Short task: Convert the listing, starting with the line containing "613x243 pixels. Task: Click" and going on through the line containing "Action: (254, 82)", into a two-column CSV headed request and answer, one row per ask-and-answer pair, with each value in one quoted field and line breaks turned into spaces. Leave the pictures out.

Data records:
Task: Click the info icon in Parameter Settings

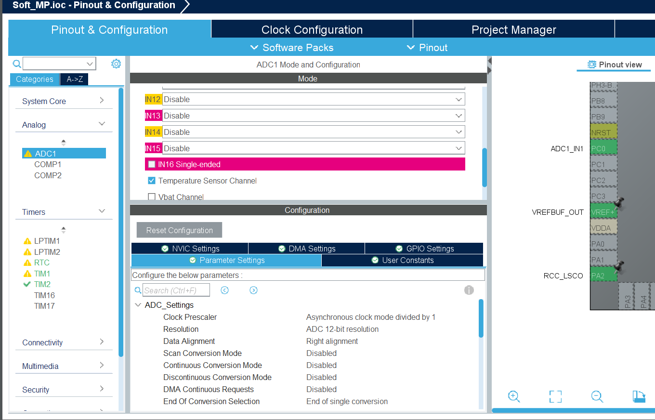Action: point(469,289)
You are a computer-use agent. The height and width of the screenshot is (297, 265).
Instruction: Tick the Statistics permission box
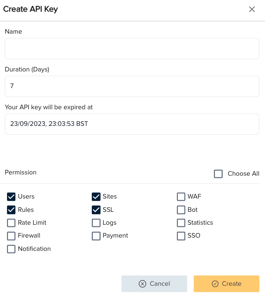point(181,223)
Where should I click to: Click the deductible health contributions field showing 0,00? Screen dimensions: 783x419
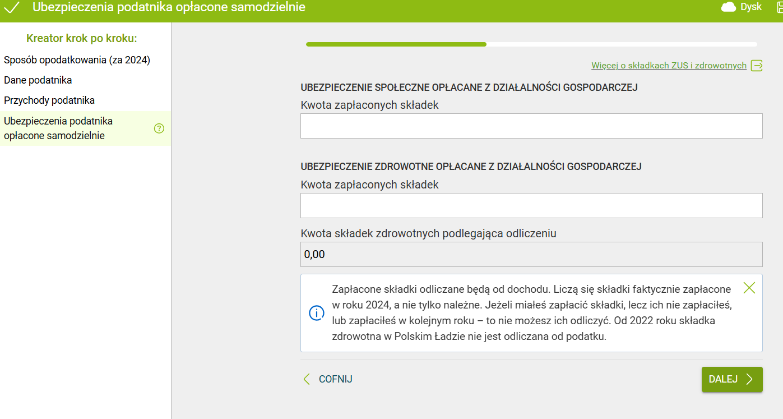[x=531, y=255]
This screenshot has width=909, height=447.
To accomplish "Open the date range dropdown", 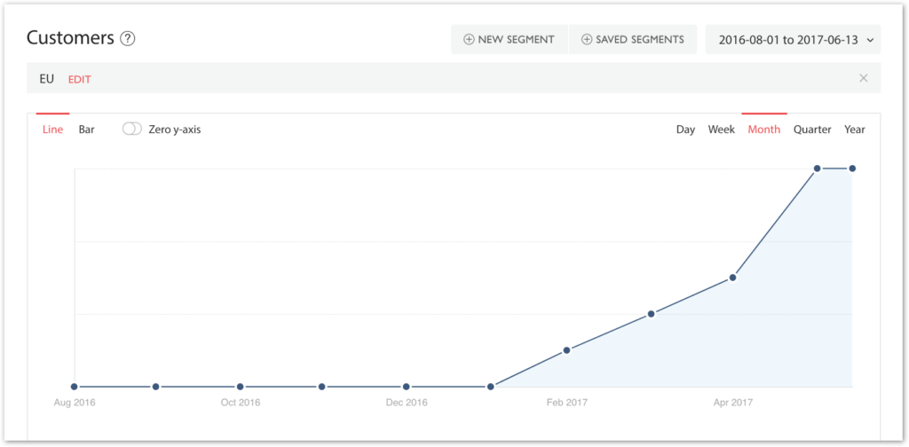I will (x=793, y=39).
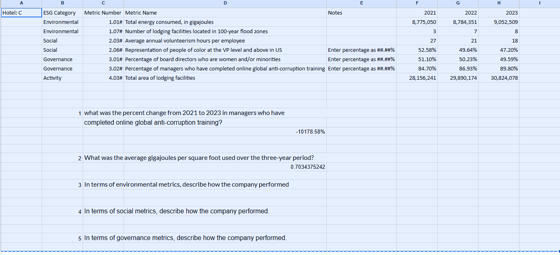Click the cell with value 28,156,241

click(422, 78)
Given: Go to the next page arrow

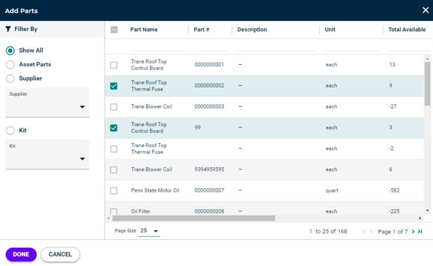Looking at the screenshot, I should click(413, 231).
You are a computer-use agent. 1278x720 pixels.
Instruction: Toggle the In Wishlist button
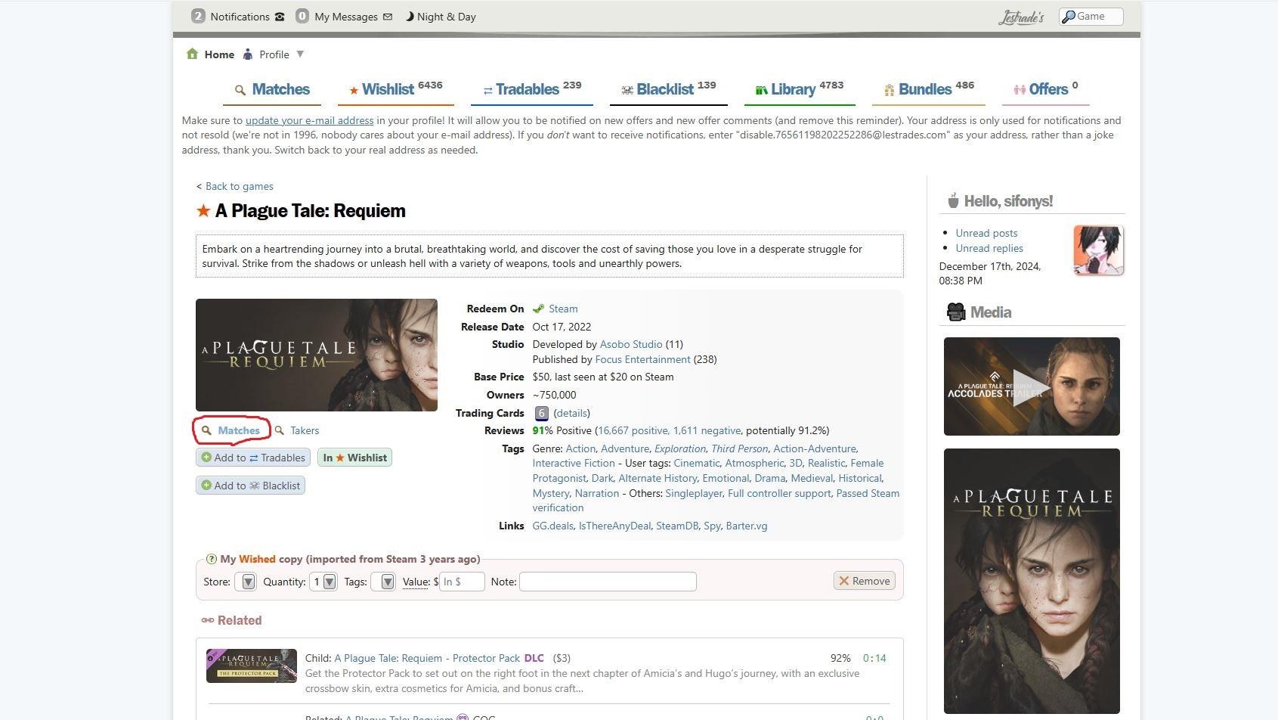[x=354, y=458]
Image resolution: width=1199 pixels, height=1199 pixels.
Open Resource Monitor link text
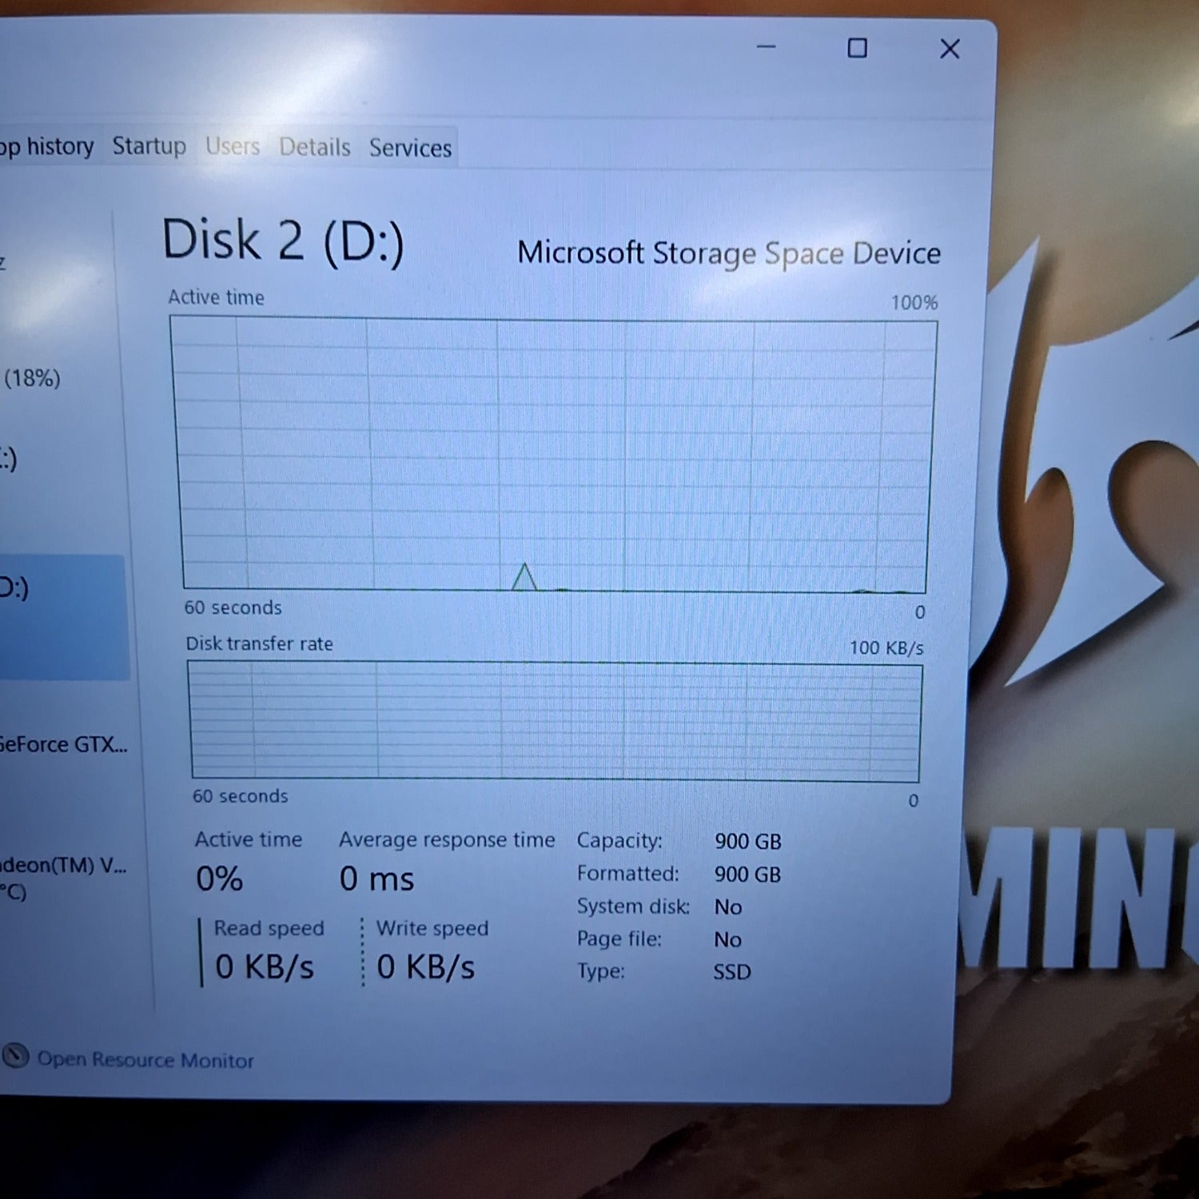[145, 1060]
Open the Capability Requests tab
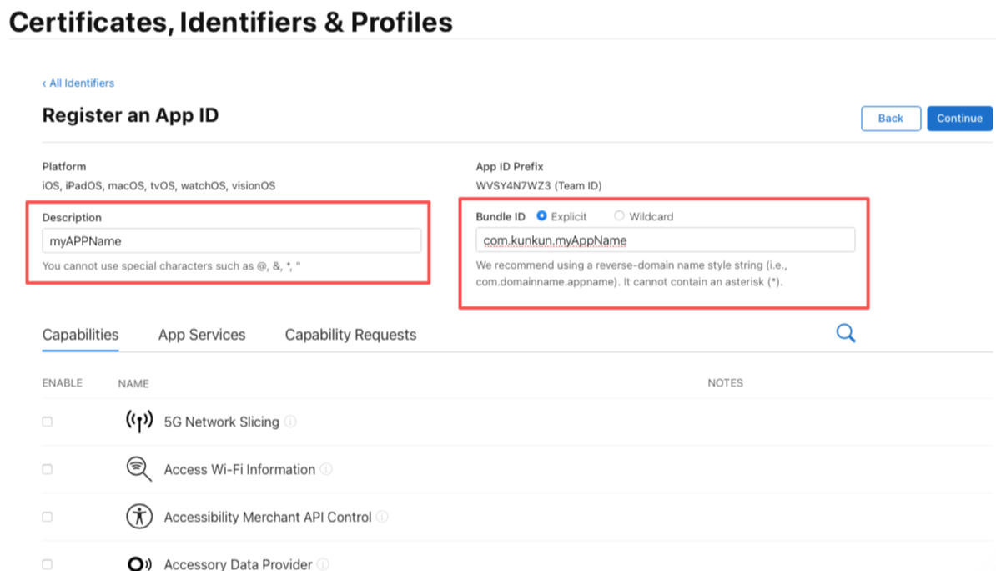This screenshot has width=996, height=571. pyautogui.click(x=350, y=335)
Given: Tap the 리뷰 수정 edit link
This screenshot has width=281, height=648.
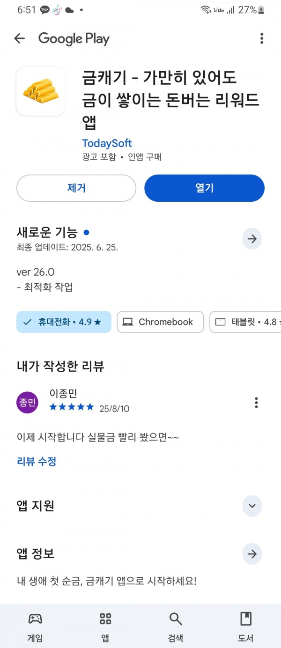Looking at the screenshot, I should click(37, 462).
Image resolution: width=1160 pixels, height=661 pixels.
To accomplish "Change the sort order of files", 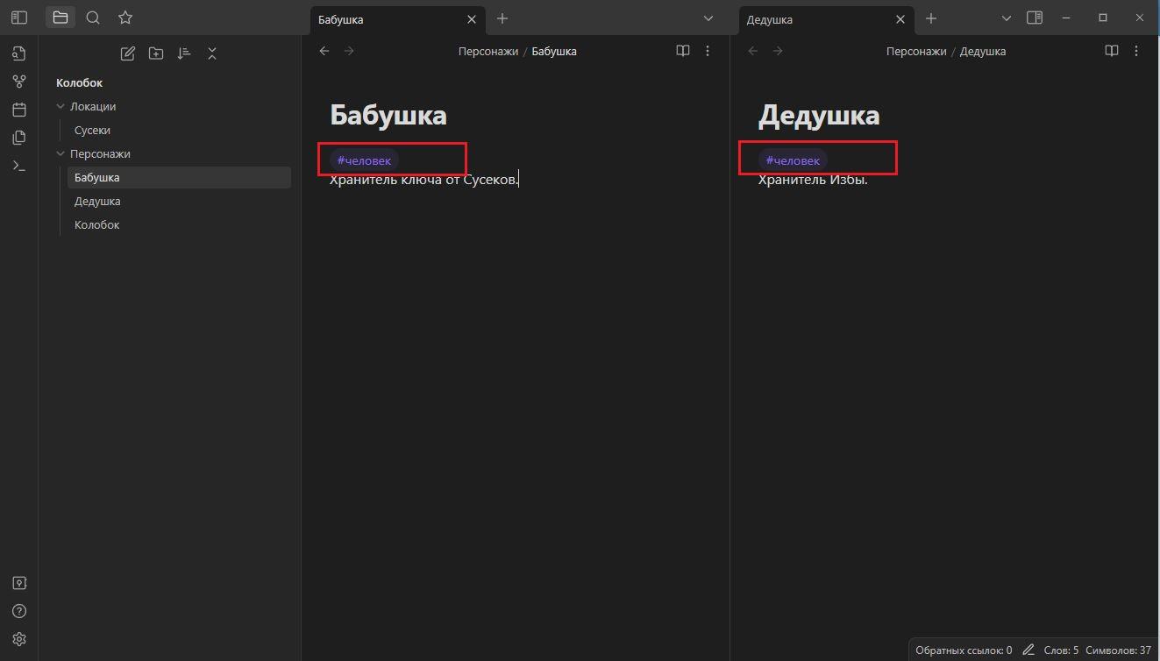I will click(184, 53).
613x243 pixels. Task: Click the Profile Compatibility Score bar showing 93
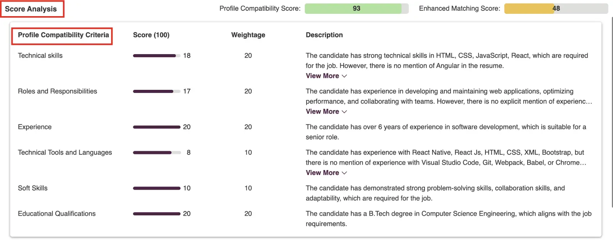[x=357, y=8]
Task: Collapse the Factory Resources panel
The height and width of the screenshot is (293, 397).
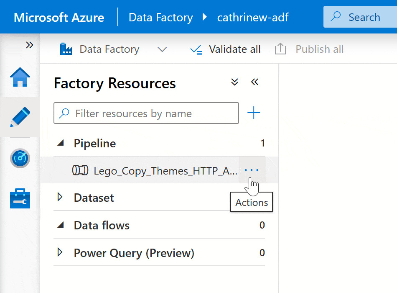Action: (254, 82)
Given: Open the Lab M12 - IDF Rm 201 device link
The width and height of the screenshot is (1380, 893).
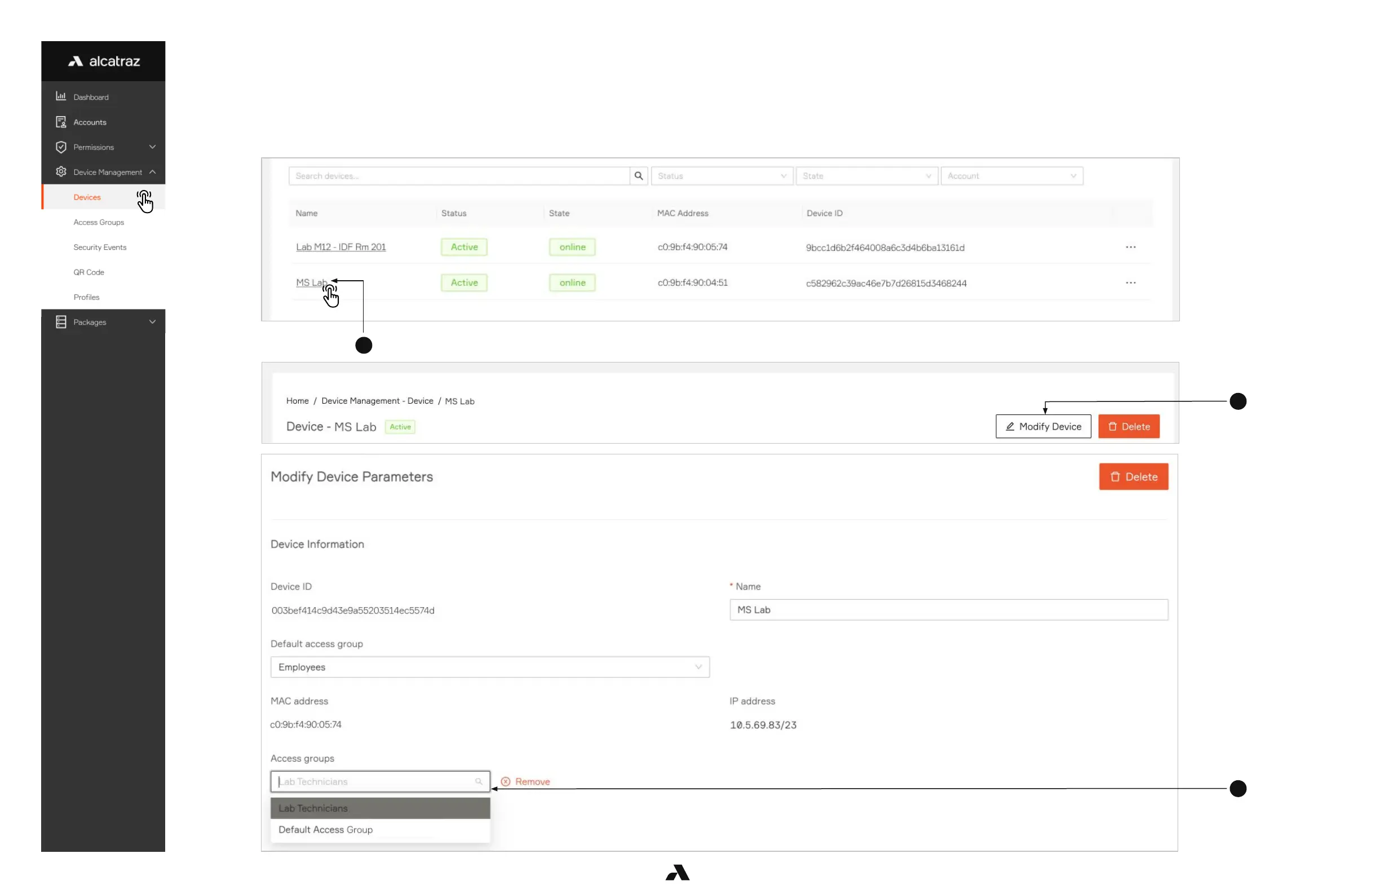Looking at the screenshot, I should point(341,247).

Correct result:
request,answer
"613x243 pixels. Task: Click the Profile Compatibility Score bar showing 93","[x=357, y=8]"
"Task: Collapse the Factory Resources panel The height and width of the screenshot is (293, 397).","Action: (254, 82)"